NBCUniversal chief diversity officer Craig Robinson was sympathetic to these concerns, saying they were “sad not to be marching with our gay brothers and sisters today” but that if they refused, no LGBT groups would be marching. He added that “It was never our goal to the the only group marching.”
In response to critics, the vice chairman of the parade’s organizing committee, John Lahey, gave a press conference, about which The Christian Science Monitor reports:
“The inclusion of the LGBT group from NBC was a ‘gesture of good will of historic proportion’…He added that the parade had always included gays and lesbians, however, as they participated freely with other groups.
” ‘The purpose of this parade is not inclusiveness as an end, it’s a parade to celebrate St.

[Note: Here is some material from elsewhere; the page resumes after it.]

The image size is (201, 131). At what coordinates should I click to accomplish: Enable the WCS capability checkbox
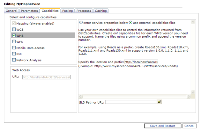(14, 29)
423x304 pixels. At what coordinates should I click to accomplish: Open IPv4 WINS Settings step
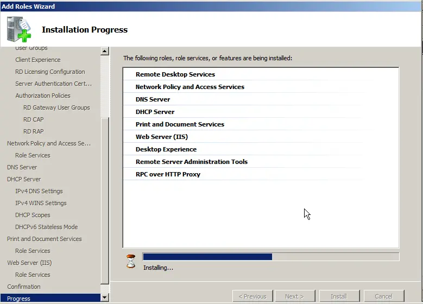tap(41, 203)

Patrick, the patron saint of Ireland.’ “
Grand Marshal Cardinal Timothy Dolan said he hoped the parade could continue to be a source of unity, even while facing harsh criticism for participating from anti-gay groups.
Perhaps the best perspective from New York, however, comes from annual attendee Joseph Bertuglia who said,
” ‘I think St. Patrick would love everyone and would be happy…Even Pope Francis said, “Who am I to judge?” So why should anybody else?’ “
Boston’s parade last Sunday included two LGBT contingents, but lacked the Knights of Columbus. Last Friday, the South Boston Allied War Veterans Council, which is the parade’s organizer, announced that Boston Pride would be allowed to march in addition to the already accepted group, OutVets, reported Boston.com.
For the first time in several years, the parade included Boston Mayor Martin Walsh, Massachusetts Governor Charlie Baker, and other politicians who had boycotted the event for its exclusive policies, reported The Chicago Tribune. However, a Catholic school with a 25-year history in the parade withdrew. In addition, the Knights of Columbus’ State Council eventually announced their own boycott in a statement, which called the parade “politicized and divisive.”
In Virginia, a Knights of Columbus council, which organizes the annual Norfolk parade, also became a focus of controversy, but for an opposite reason: they decided to include a pro-LGBT politician. Local leaders were criticized for selecting Governor Terry McAuliffe as grand marshal. His support for same-sex marriage was a key reason why local groups, the Virginia Catholic Conference, and the Knights’ national organization all released public criticism.
In a letter to parishioners at Holy Trinity Catholic Church, Fr. Dan Beeman, pastor, said he was “shocked and saddened” at the McAuliffe choice, so he withdrew the parish from celebrations. The local Ancient Order of the Hibernians and several Catholic schools also withdrew in protest, reported The Washington Post.
Though this year’s parades show signs of progress in welcoming openly LGBT marchers, the celebrations of the holiday still remains controversial. National Catholic Reporter columnist Ken Briggs offers a third way with his suggestion that it is time for St. Patrick’s Day to become a private affair, writing:
“St. Patrick’s Day, therefore, serves no significant purpose in its present form, except for profits, whether or not gays and lesbians march in the big parades. Keep it where there is real passion for things Irish, where it may still have meaning as something other than superiority, but let it become an ordinary occasion for leveling the playing field.”